Does anyone else dread being asked?
Growing up, all I heard was how great math and science were. They’re respectable, they will get you a good job—think of all the money, all the respect. But my heart never felt full doing equations or learning about chemicals. I liked to learn about people, culture, and art. But there was always this societal and cultural pressure on me to choose something in STEM. Well, spoiler alert, I didn’t end up doing that and turns out, that decision forced me to build some thick skin.

Transitioning from high school to college was a big change for me. Although I was considered pretty smart in high school, I found people looking down on me because of my major. So it was quite a shock for me going into college because I had no idea about major stereotypes.

So how did I work to overcome this, and what are some tips that can help you?

⚖️ School-Life Balance

First things first, separate your school and personal life. Personally, most of my friends are STEM majors, so being a social science major can feel pretty isolating. But you need to remember that school is not everything. Your friends can be a part of your social life and not your school life.
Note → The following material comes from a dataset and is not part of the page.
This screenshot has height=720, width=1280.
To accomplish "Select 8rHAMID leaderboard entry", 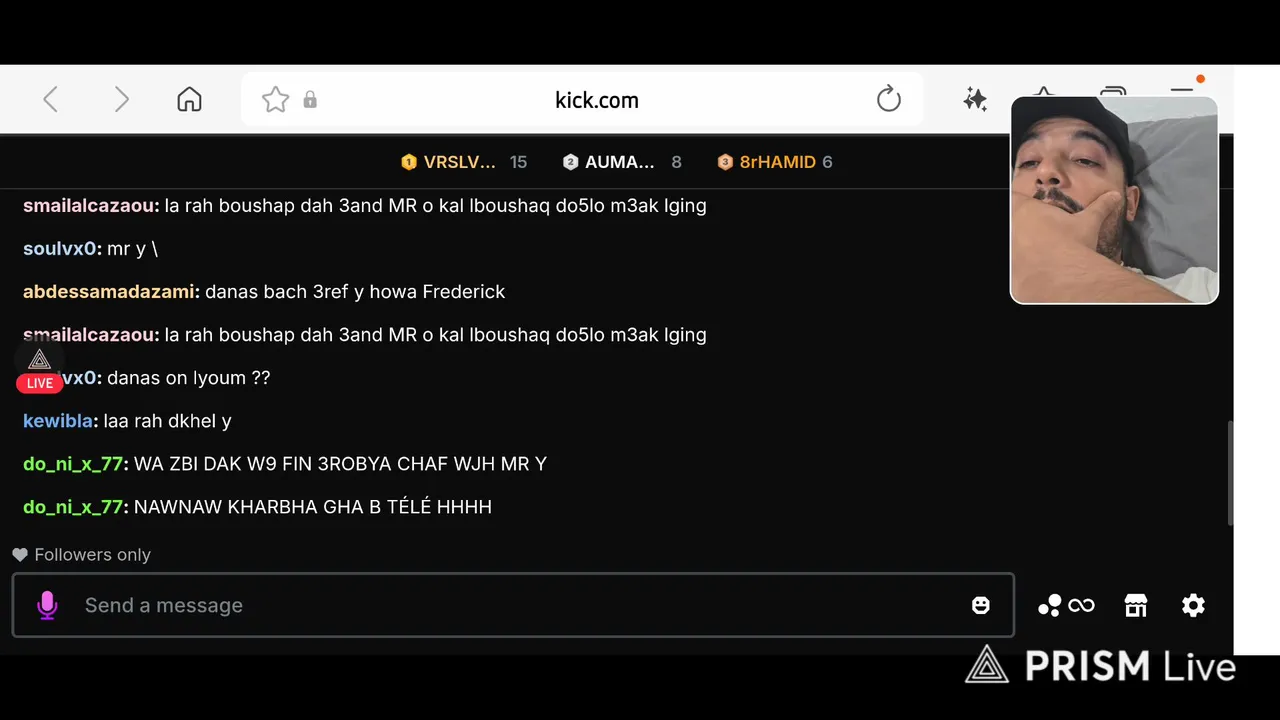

Comparison is a silent killer—instead of trying to push it down, try to remove that aspect from your relationships completely.

🪞 Self-Reflection

The next thing I did was self-reflect. Why did all this noise bother me so much? I realized that the root of the cause was other people’s opinions on my life. I told myself that it was okay that I was interested in what I was interested in, and others can be interested in what they like. Everyone has different goals, and that is totally okay. It’s easy to let the noise get to you, but remember that if you truly love what you are learning, it will all be worth it.


🧭 The Maze of Your Life

The very last thing that I want to share is something I came up with on a walk. I stumbled across a maze on campus (fun fact-the picture is the maze that I actually walked in!) I decided to complete the maze and came up with a metaphor. The center of the maze was my ultimate goal and the hurdles were the mental blocks, life blocks, or anything else that tries to stop me in life. But, no matter what, I always reached the middle. I realized that these thoughts—internal and external, were all just hurdles that I could overcome and after being passed, they become irrelevant. That is the key to blocking out noise and staying focused on your goals. Remember that these hurdles are just hurdles. You will be okay and you will reach the center, whatever that may mean to you.

Lastly, remember that no matter what your major is or what you like to study, there is no right or wrong choice. So that also means that there is no reason to feel insecure about it. Intellect is not always about majors or grades. Do what you love and never be ashamed of that!